Nous faisons à nouveau le tour de la maison à la recherche d'une seconde porte. Effectivement, il y en a une qui doit probablement donner sur ce qui est le salon, vu ce que nous pouvons distinguer à travers les rideaux déchirés aux fenêtres. Une nouvelle fois, j'actionne la poignée, mais rien ne bouge pas.

- Putain ! m'exclamé-je avec rage. Mais tout est fermé ici, ou quoi ?
- Peut-être qu'Alex n'est pas ici et que ce n'est qu'une vulgaire maison abandonnée… propose Nathan. Ca ne sert à rien de s'acharner, on fait peut-être fausse route.

Je me tourne vers lui d'un air furieux.

- Et il est où alors, s'il n'est pas ici ? Tu critiques mais tu ne proposes aucune solution ! Tout ça, c'est de ma faute, s'il est parti, c'est de ma faute… Et toi, tu...
- Ca t'arrive souvent de tutoyer tes profs, Joy ?

C'est Sarah qui vient de me parler. Ma colère se retourne contre elle.

- Et alors, ça te fait quoi ? Je croyais que t'étais tellement sûre qu'il y avait quelque chose entre nous ! T'es vraiment obligée de fourrer ton nez partout, hein. On est là en train de paniquer parce qu'Alex a disparu, et tout ce que tu trouves à faire, c'est t'offusquer sur le fait que je parle comme ça à Na… à M. Stevan ! Mais tu sais, les amis se tutoient aussi. Enfin, tu me tutoies mais on est pas amies, alors…

- J'ai trouvé quelque chose.

La voix calme de Céline me ramène sur terre. Emportée par ma haine, je ne m'étais même pas rendue compte qu'elle s'était éloignée. Mais elle est allée voir du côté de la maison que nous n'avions même pas vérifié. Je la rejoins en courant.

- Qu'est-ce qu'il y a ?

Elle désigne une petite fenêtre en bas du mur.

- Ce soupirail, là, c'est possible de passer dedans.

Je hausse un sourcil. Il y a effectivement une fenêtre à quelques centimètres du sol, probablement pour laisser passer un peu de lumière dans le garage. Je m'accroupis et pousse les deux battants de la fenêtre vers l'intérieur. A ma grande surprise, ils s'ouvrent. Je me tourne vers Céline.

- Tu crois qu'il serait vraiment passé par-là ?

Elle hausse les épaules.

- Le connaissant, c'est bien possible. C'est difficile de la repérer, cette entrée, mais vu le nombre de fois où il est venu ici…

J'acquiesce et commence à passer mes jambes par l'ouverture. Nathan, qui nous a rejointes avec Sarah, m'attrape alors par le bras d'un air affolé.

- Euh, tu nous fais quoi là, Joy ?

Je tourne la tête vers lui et le regarde d'un air de défi.

- Je vais chercher mon ami.
- Pas toute seule. Je viens avec toi.

Je hausse les épaules.

- Tu peux. Ou alors tu peux me laisser régler mes affaires toute seule avec lui, parce qu'on se connaît mieux et qu'il me fait confiance.

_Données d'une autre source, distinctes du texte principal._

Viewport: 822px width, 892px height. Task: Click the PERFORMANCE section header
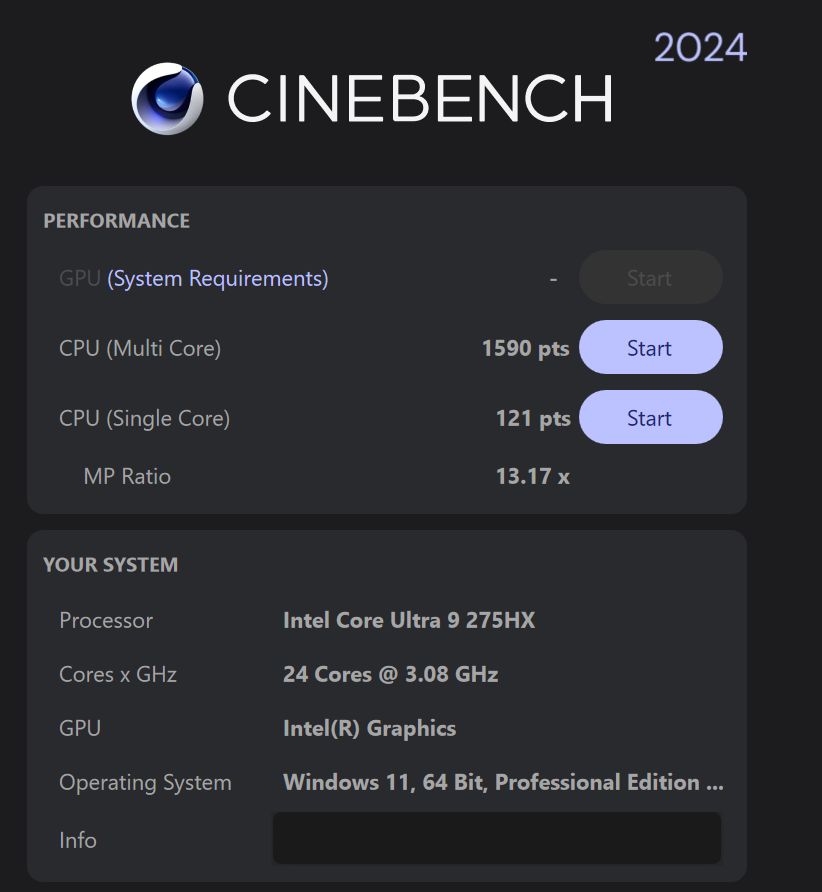coord(116,221)
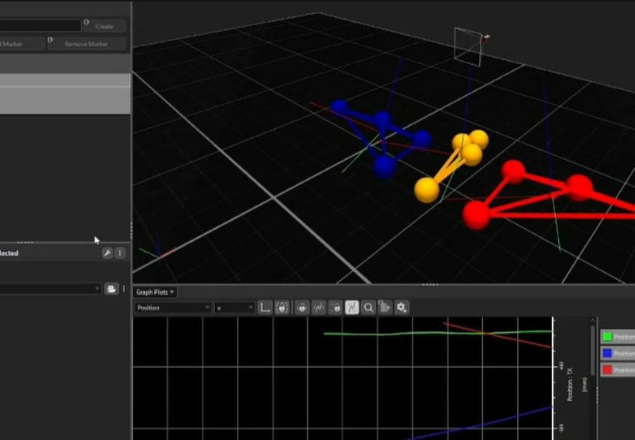Open the three-dot menu beside the wrench

tap(120, 254)
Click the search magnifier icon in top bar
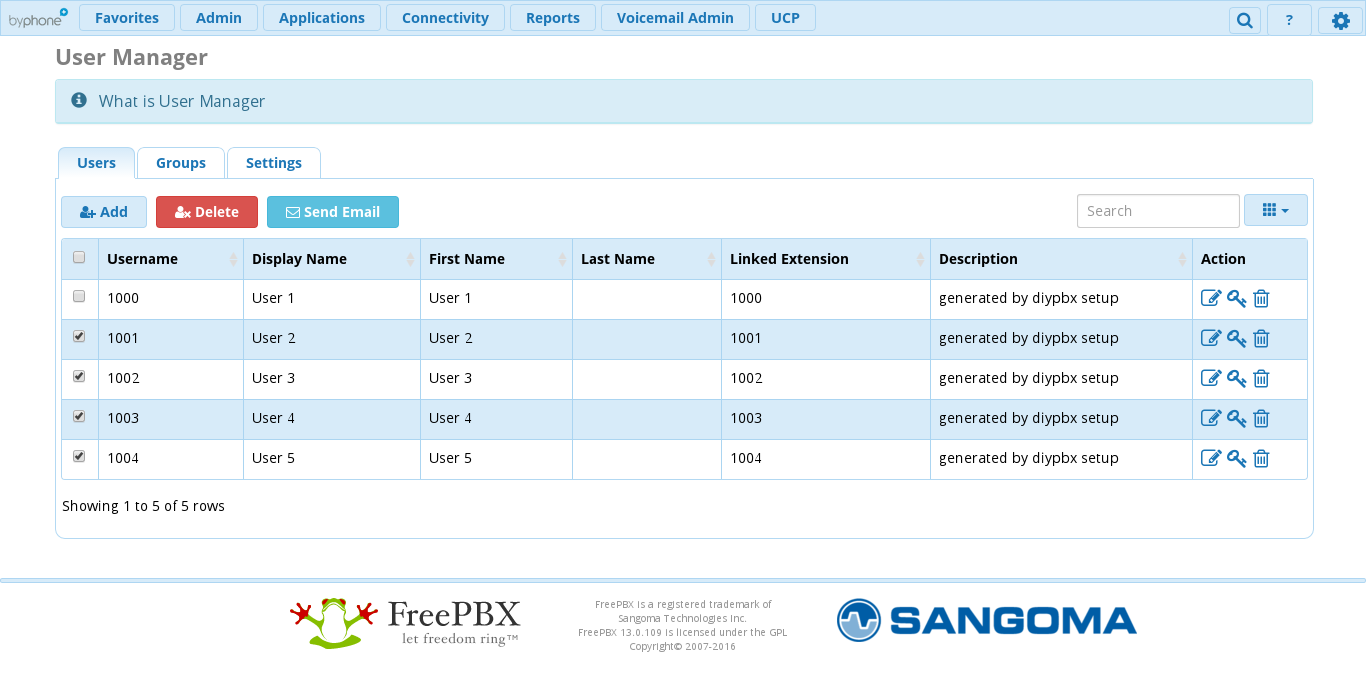This screenshot has height=678, width=1366. pos(1244,20)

Sarah lâche un petit rire.

- Il te fait confiance ? A toi ? Laisse-moi rire. Tu lui as montré que tu ne voulais pas de lui, tu crois vraiment qu'il te fait confiance ?

Je fronce les sourcils.

- Oui. Il n'est pas du genre à laisser tomber ses amis parce qu'il est blessé…

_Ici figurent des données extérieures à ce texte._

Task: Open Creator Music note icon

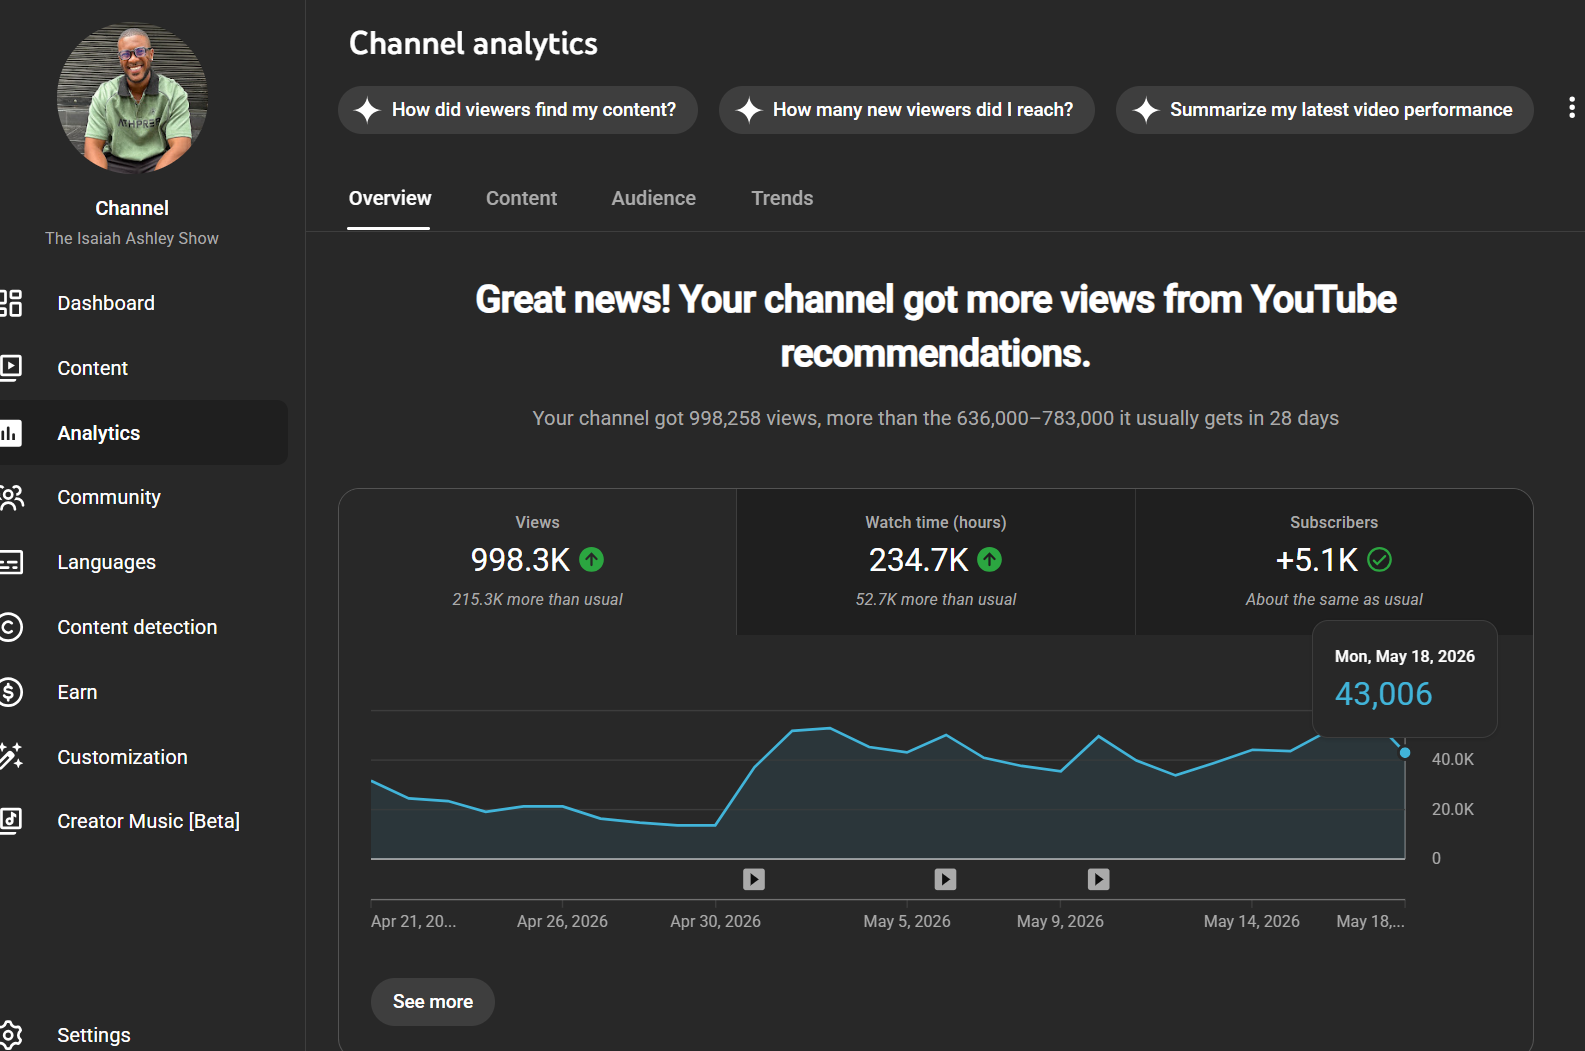Action: (x=10, y=821)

Sarah me regarde d'un air désolé.

- Je pensais que tu le connaissais mieux que ça. Quand il est blessé, Alex fait tout pour s'éloigner des gens qui lui ont fait du mal. Et il s'enferme dans sa haine, jusqu'à ce que l'envie de vengeance passe. J'en suis la preuve vivante.
- Tu racontes n'importe quoi…
- On verra bien. Laissons-les régler leurs affaires, lance-t-elle à Céline et Nathan.

Céline ouvre la bouche, puis la referme. Je sais qu'elle veut venir mais elle semble peser le pour et le contre. Finalement, elle hoche la tête.

- Fais attention à lui, Joy.
- Et à toi.

Nathan ne m'a pas lâché le bras, et l'a justement serré en prononçant ces mots. Je lui accorde un demi-sourire et fais totalement passer mes jambes par le soupirail. En me penchant en arrière, je parviens à passer sans trop de souci et arrive dans le garage. Enfin, ce que je suppose être le garage puisqu'il fait noir dedans, malgré le peu de lumière que diffuse le soupirail.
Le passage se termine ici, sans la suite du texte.